Aqui na Terra a vida continua. Que eu saiba ainda ninguém deu conta da minha presença. No país que me acolheu, os portugueses andam distraídos com a formação do novo governo. As opiniões dividem-se entre entregar o poder à coligação que obteve mais votos e mais deputados nas eleições ou escolher um governo que permita alguma estabilidade através de uma coligação que represente uma maioria parlamentar. Como percebo pouco de política ou de politiquices e ainda me estou a habituar a esta nova realidade, decidi ir à procura de opiniões relevantes que me ajudassem a formar uma posição sobre o assunto. Acabei contudo por desistir ao aperceber-me que as opiniões divergem consoante a orientação política. Curiosamente, basta recuar alguns anos para descobrir que os mesmos políticos que agora se digladiam pelo direito de governar tinham opiniões antagónicas às atuais. É sabido que nada na política é irreversível e o Homem tem uma tendência insuperável para desacreditar que o bem comum é mais importante do que o interesse pessoal.

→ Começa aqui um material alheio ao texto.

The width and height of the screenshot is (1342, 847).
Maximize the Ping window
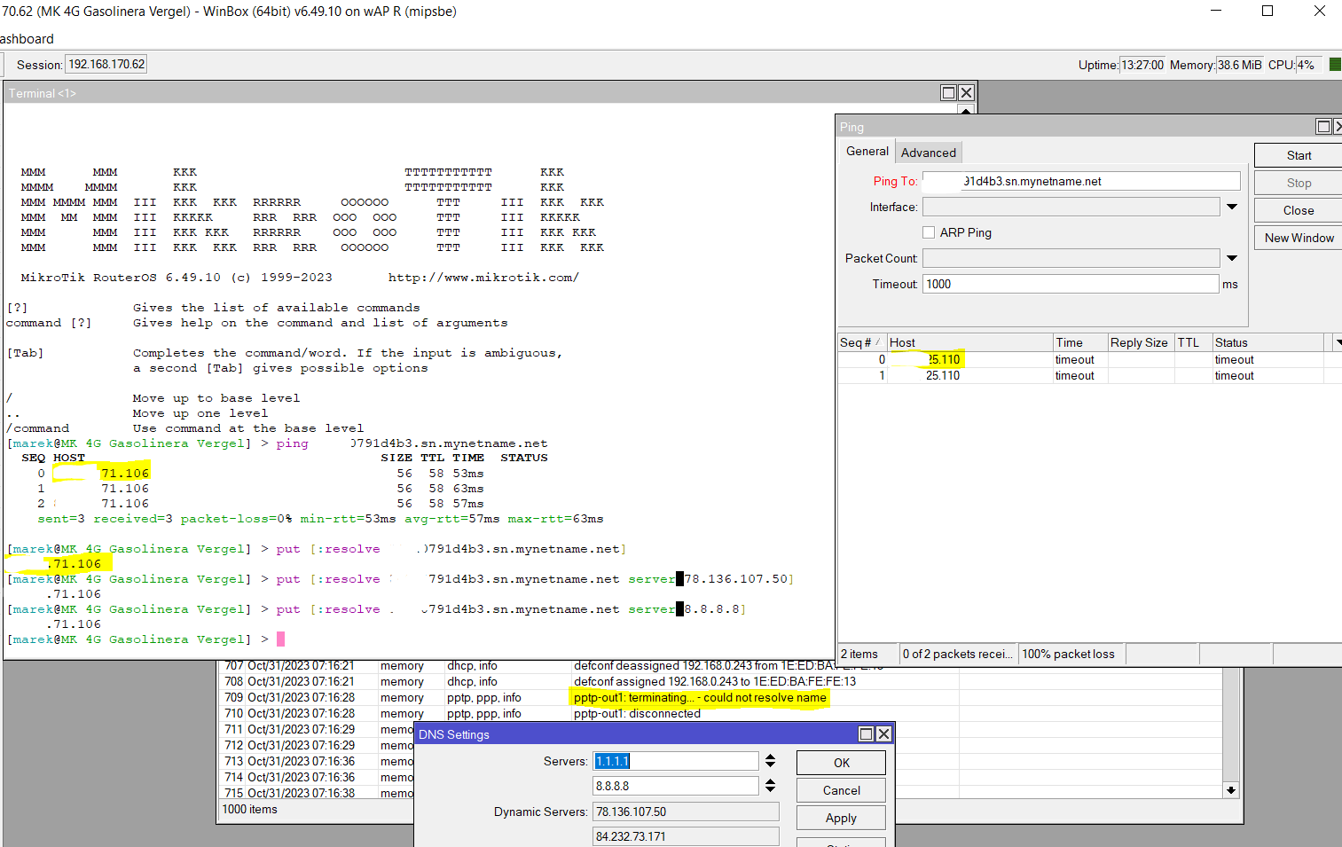[x=1323, y=127]
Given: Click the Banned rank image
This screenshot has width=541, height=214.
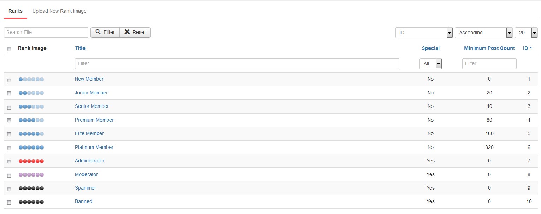Looking at the screenshot, I should pos(31,202).
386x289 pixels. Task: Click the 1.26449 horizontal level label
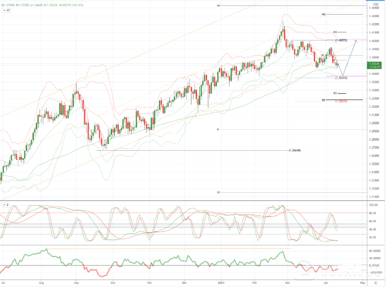click(x=294, y=151)
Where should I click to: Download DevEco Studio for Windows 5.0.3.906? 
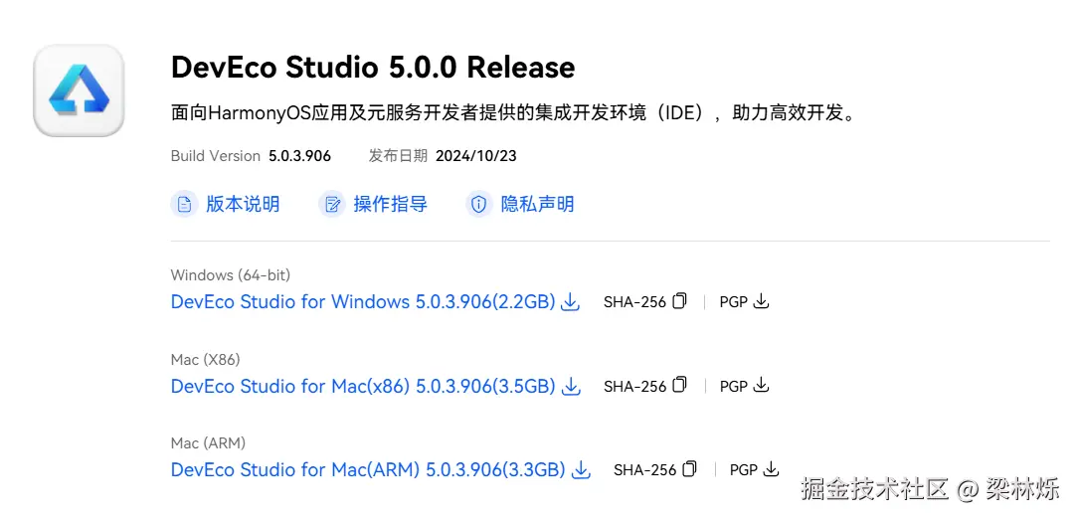pos(362,302)
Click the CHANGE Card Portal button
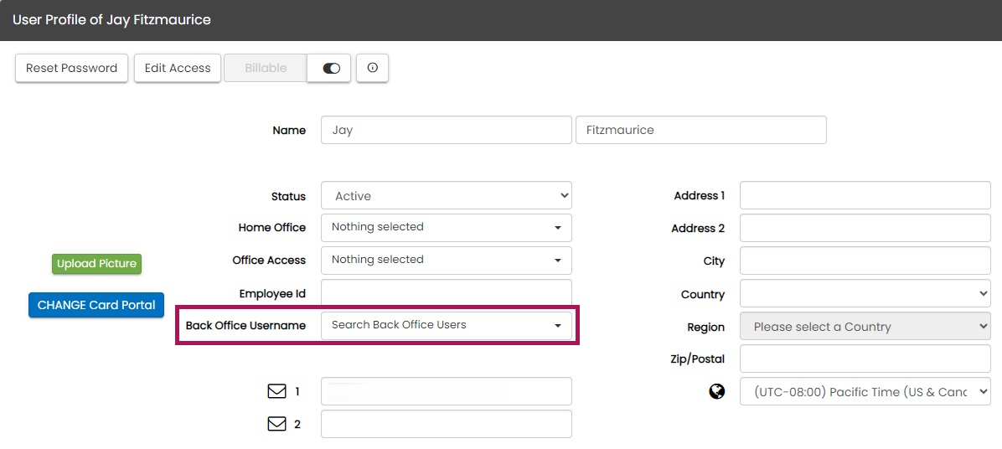The image size is (1002, 449). [x=96, y=305]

A política é a arte de estabelecer compromissos e convencer o eleitorado. Como o eleitorado não foi unânime sobre o rumo a seguir, os políticos perfilam-se para clarear as indecisões. Ambas as partes anunciam que a motivação é procurar o que é melhor para o povo. Contudo, tal poderá ser difícil de conseguir, uma vez que nem o próprio povo soube definir o que é melhor para si. De qualquer forma, o tempo clarificará o que é melhor para alguns. Os outros, fazendo jus a uma idiossincrasia muito portuguesa, que se desenrasquem!

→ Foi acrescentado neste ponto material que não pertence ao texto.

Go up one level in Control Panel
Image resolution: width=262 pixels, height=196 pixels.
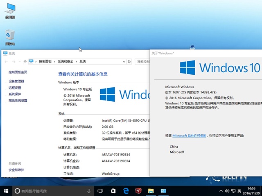pyautogui.click(x=25, y=62)
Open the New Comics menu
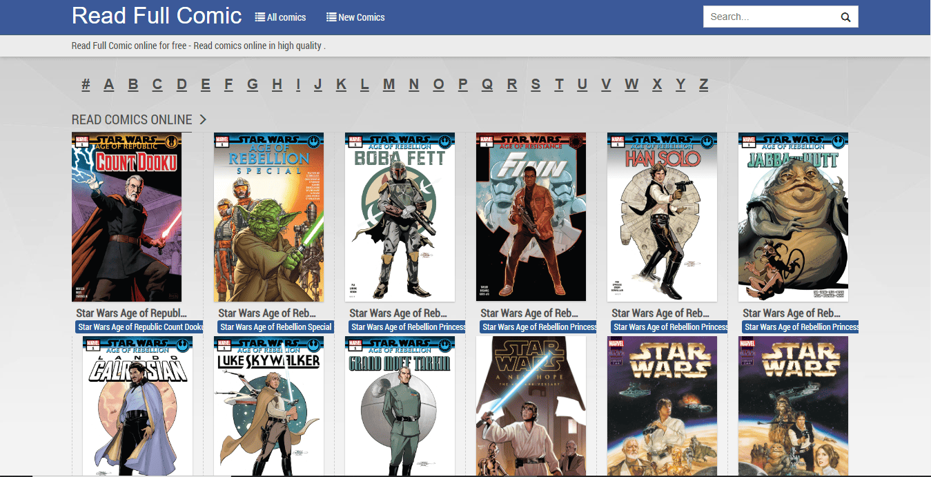 pyautogui.click(x=360, y=17)
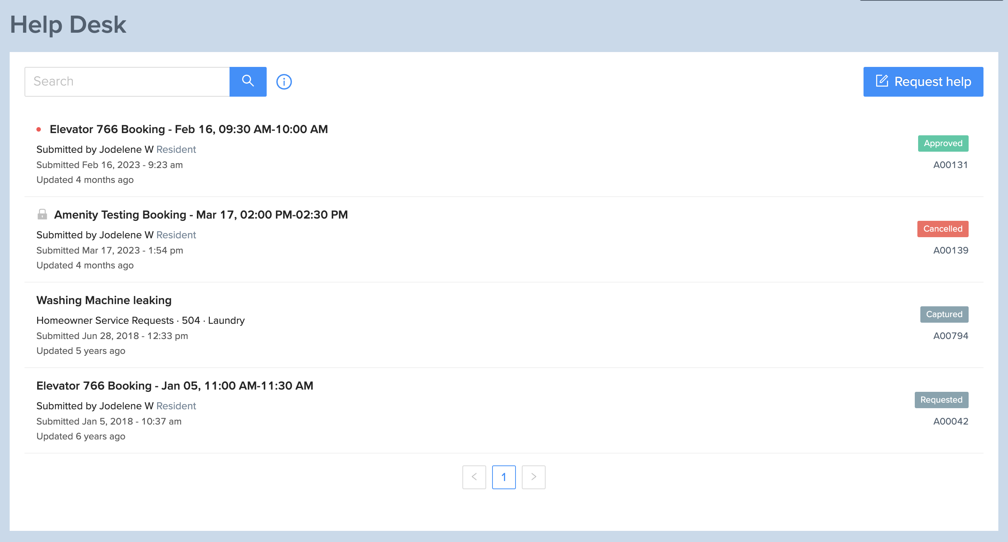The width and height of the screenshot is (1008, 542).
Task: Click the red unread dot on Elevator 766 Booking
Action: coord(39,128)
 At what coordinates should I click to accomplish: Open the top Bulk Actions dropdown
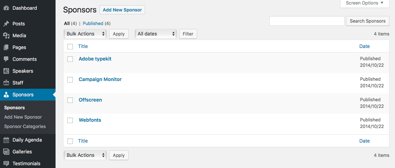[x=85, y=34]
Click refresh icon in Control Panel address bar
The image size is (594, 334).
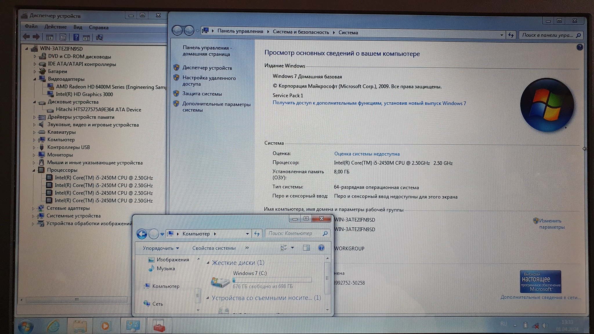click(x=511, y=35)
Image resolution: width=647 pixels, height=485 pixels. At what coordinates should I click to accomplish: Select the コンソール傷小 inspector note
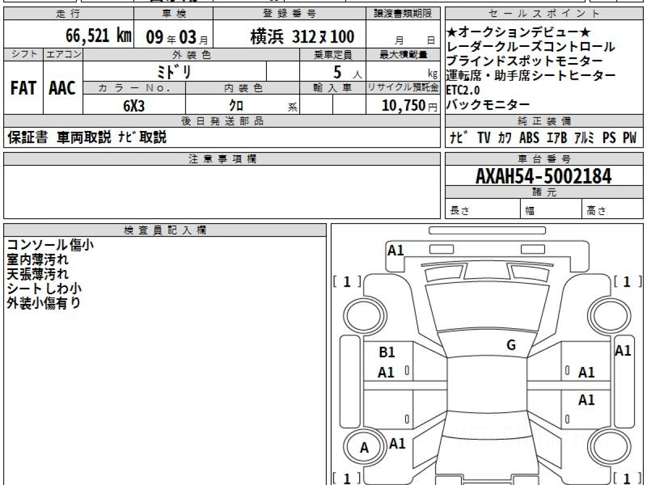pos(50,245)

Ainda sobre o processo eleitoral, retenho com alguma incompreensão a burocracia associada. Numa era em que a tecnologia é cada vez mais uma presença constante no dia-a-dia, certos processos parecem presos ao século passado. É inadmissível que os cidadãos tenham de percorrer dezenas de quilómetros e ficar várias horas em filas de espera para exercer um direito cívico. Existem ainda aqueles a quem foi negado esse mesmo direito. É tempo de o voto eletrónico chegar às eleições! Para tal bastaria respeitar os moldes e as leis do voto em papel. Os portugueses já usam a informática para ir ao banco, às finanças, à segurança social e até para colmatar os desejos mais íntimos, por que razão continua a ser adiada a possibilidade de votarem no conforto do seu lar? A abstenção certamente iria diminuir. Tal não implicaria que o voto em papel deixasse de existir, sendo dada a possibilidade de escolha. Proponho uma experiência, através de um referendo a ser realizado eletronicamente, sobre o voto eletrónico!

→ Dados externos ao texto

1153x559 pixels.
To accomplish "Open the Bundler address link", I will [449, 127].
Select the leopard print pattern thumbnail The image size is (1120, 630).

A vida política e judicial portuguesa vive ensombrada pela prisão de um ex-primeiro ministro. Existirão alegadamente indícios sobre crimes praticados por José Sócrates. Não compete à opinião pública aplicar a justiça, mas a humanidade parece sentir um prazer perverso em ver cair em desgraça quem já foi bem-sucedido. Também aqui as opiniões se dividem consoante o quadrante político e não é fácil definir certezas. O povo, na dúvida, gosta de recorrer ao adágio “onde há fumo há fogo” e na praça pública já não existem pelourinhos que cheguem para os julgamentos. Para lá das incertezas, fica a convicção, talvez irrevogável, que a política e a justiça não são independentes entre si. Entre a justiça e a comunicação social também existe alguma promiscuidade, alimentada por ambas as partes consoante os benefícios. A política é como uma mulher que contraiu matrimónio com o povo mas manteve a justiça e a comunicação social como amantes, tanto para defender interesses como para combater a monotonia. Enquanto não são descobertos, todos são felizes, incluindo o povo iludido. Os problemas podem surgir quando as amantes começam a fazer exigências!